BRIEF »
Copy out exactly the stretch below, from the line with "This screenshot has height=610, width=1109." through the line with "Task: Select the", both included; the pictures stay out.

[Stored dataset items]
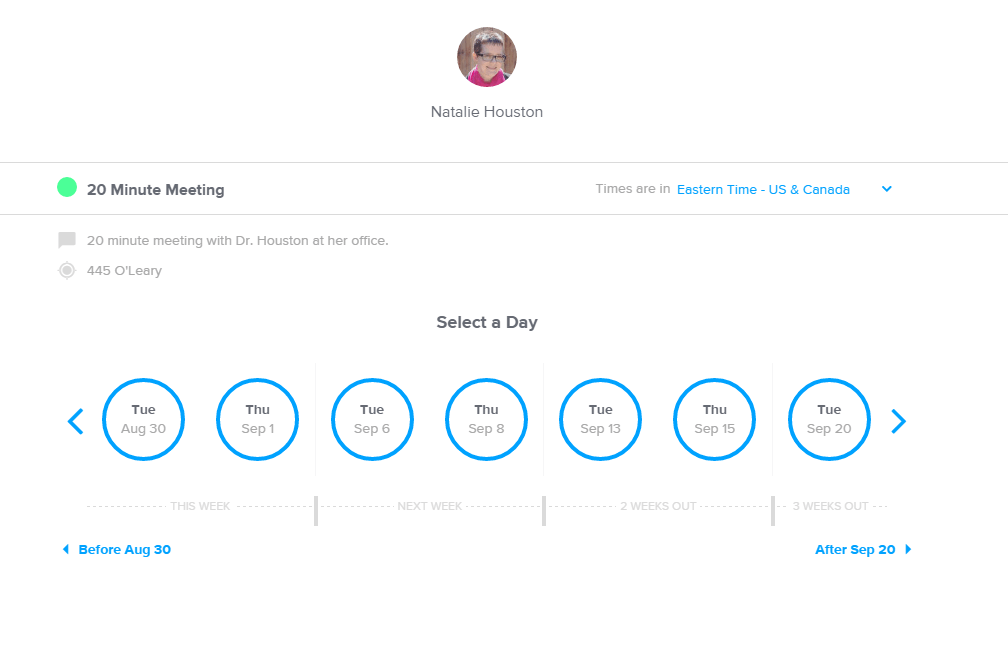
Task: Click the small arrow beside After Sep 20
Action: point(908,549)
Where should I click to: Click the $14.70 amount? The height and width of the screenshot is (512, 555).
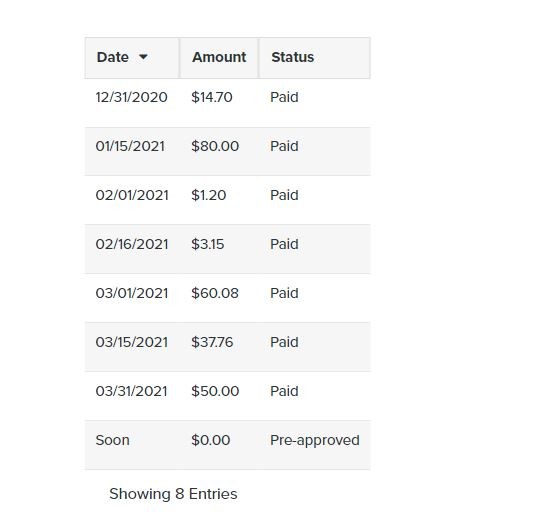click(212, 97)
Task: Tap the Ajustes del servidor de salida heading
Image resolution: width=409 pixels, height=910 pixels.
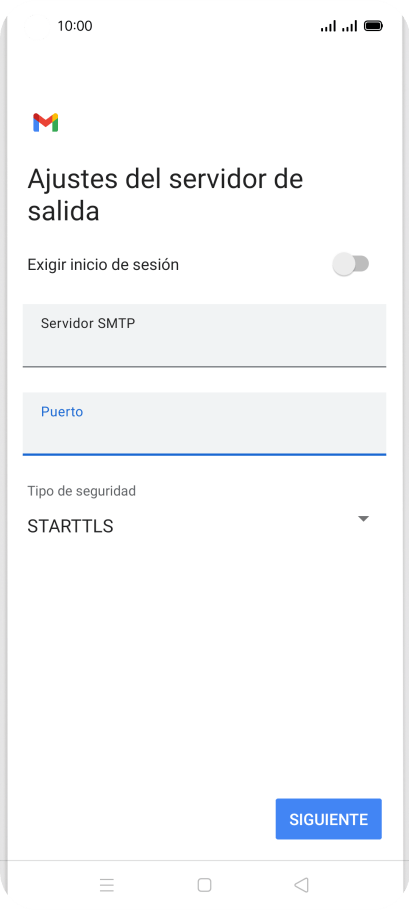Action: [x=165, y=194]
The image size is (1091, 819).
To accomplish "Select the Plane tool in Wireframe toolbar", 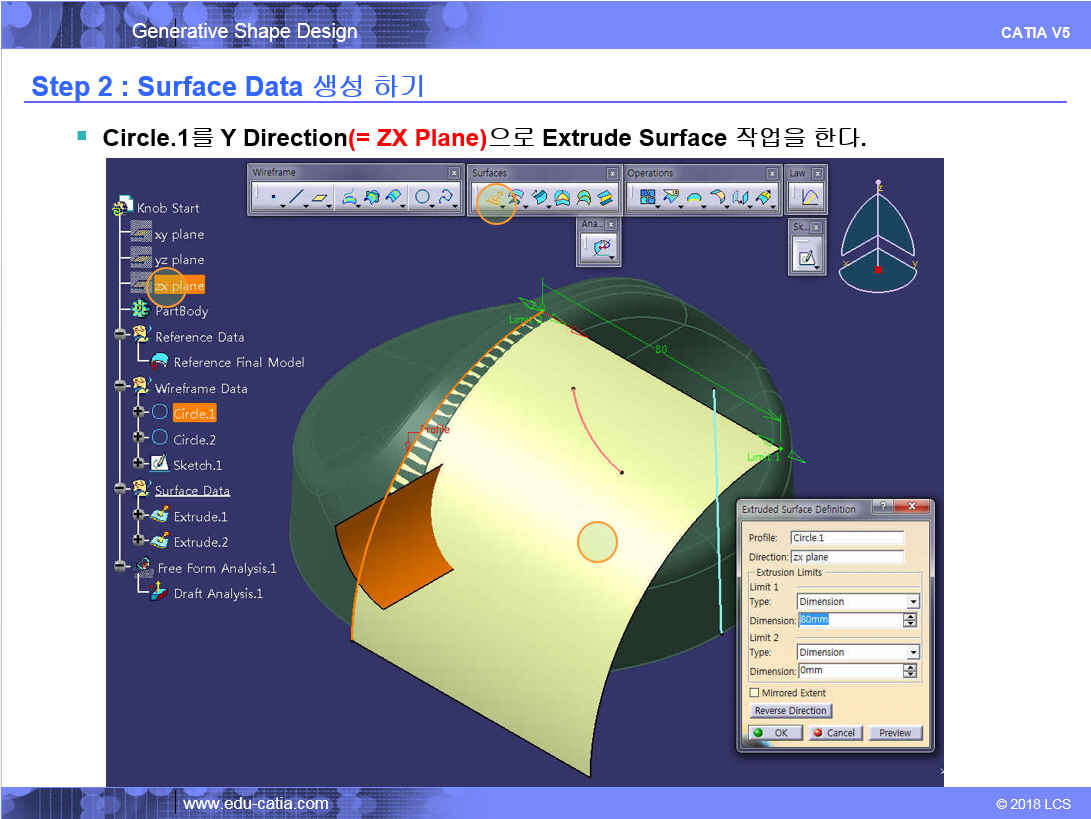I will [320, 198].
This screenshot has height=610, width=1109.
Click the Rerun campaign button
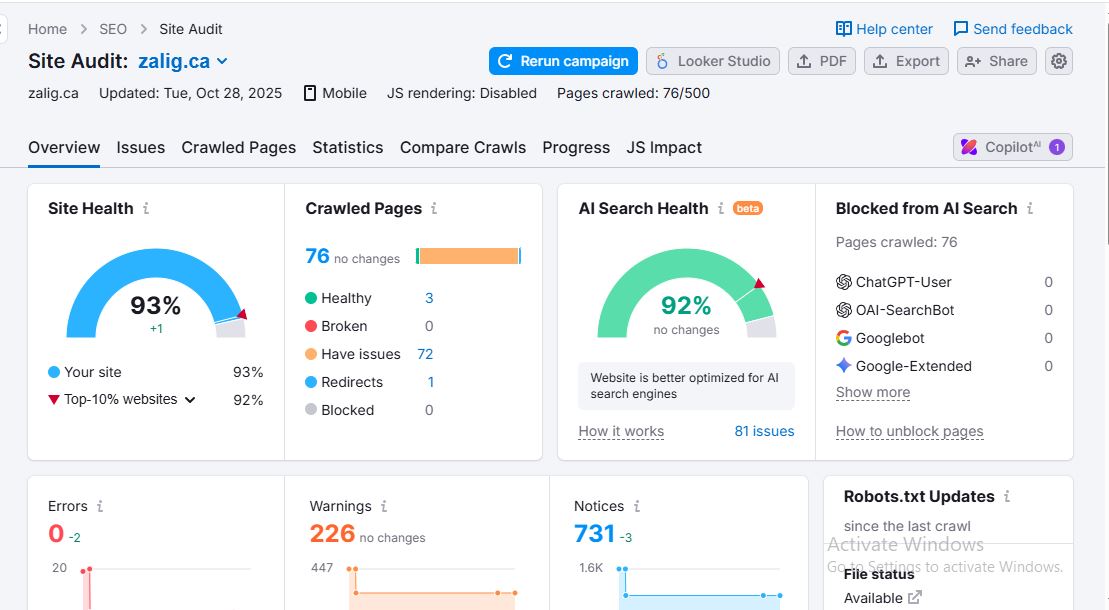(563, 61)
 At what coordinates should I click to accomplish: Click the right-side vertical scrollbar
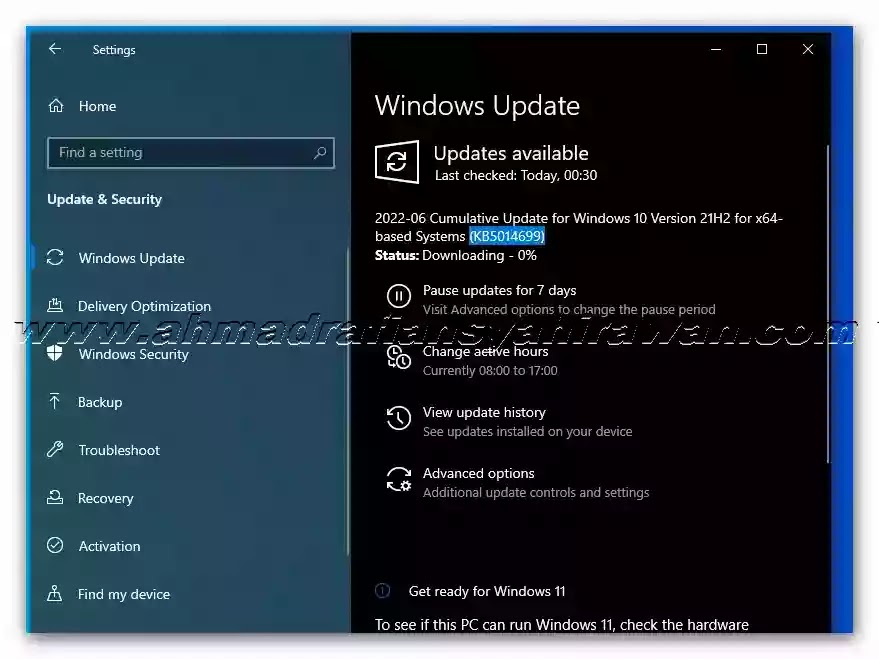coord(827,300)
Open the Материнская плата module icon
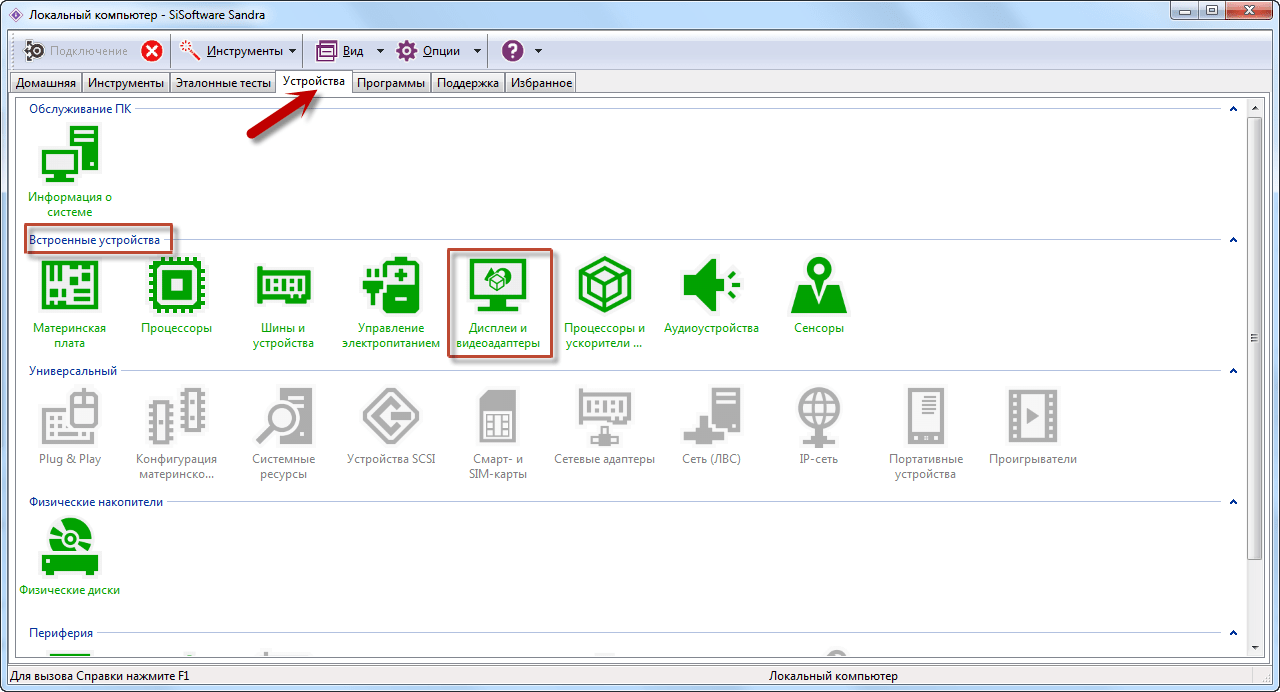Image resolution: width=1280 pixels, height=692 pixels. pos(69,288)
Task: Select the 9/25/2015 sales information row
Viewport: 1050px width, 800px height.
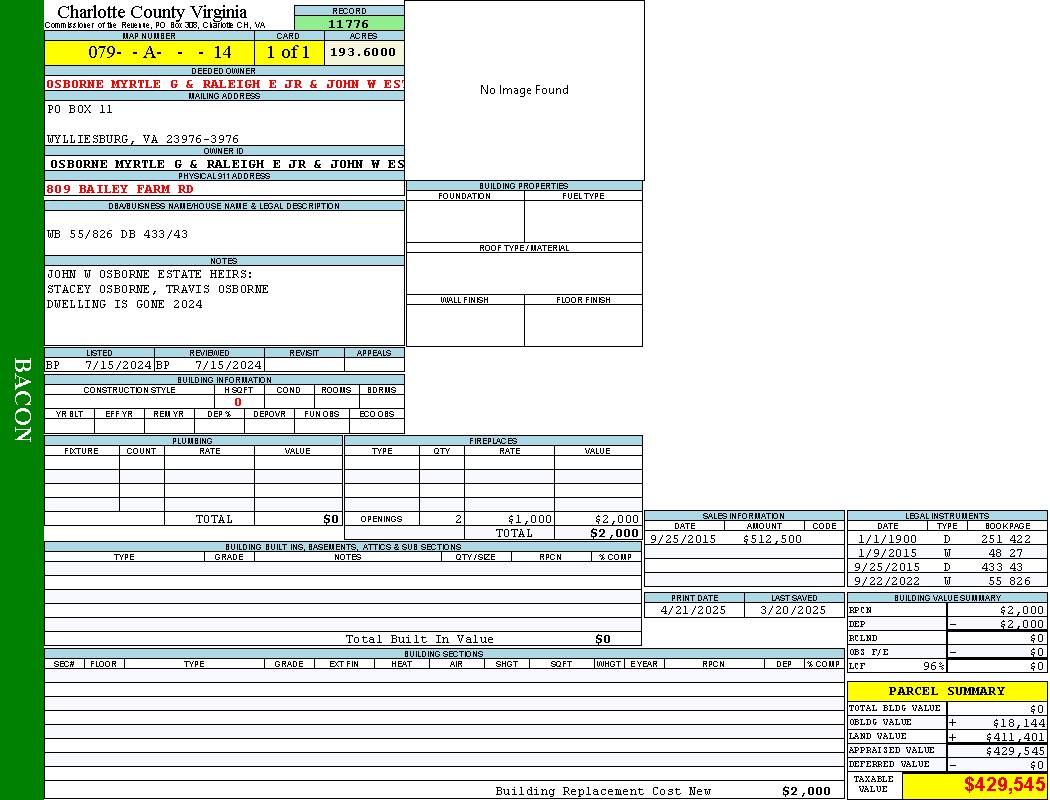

WRITTEN REPLY »
This screenshot has height=610, width=1109.
Click the Rerun campaign button
(563, 61)
 At what coordinates should I click to accomplish: Click the right-side vertical scrollbar
coord(827,300)
Open the Материнская плата module icon
Image resolution: width=1280 pixels, height=692 pixels. pos(69,288)
Task: Select the 9/25/2015 sales information row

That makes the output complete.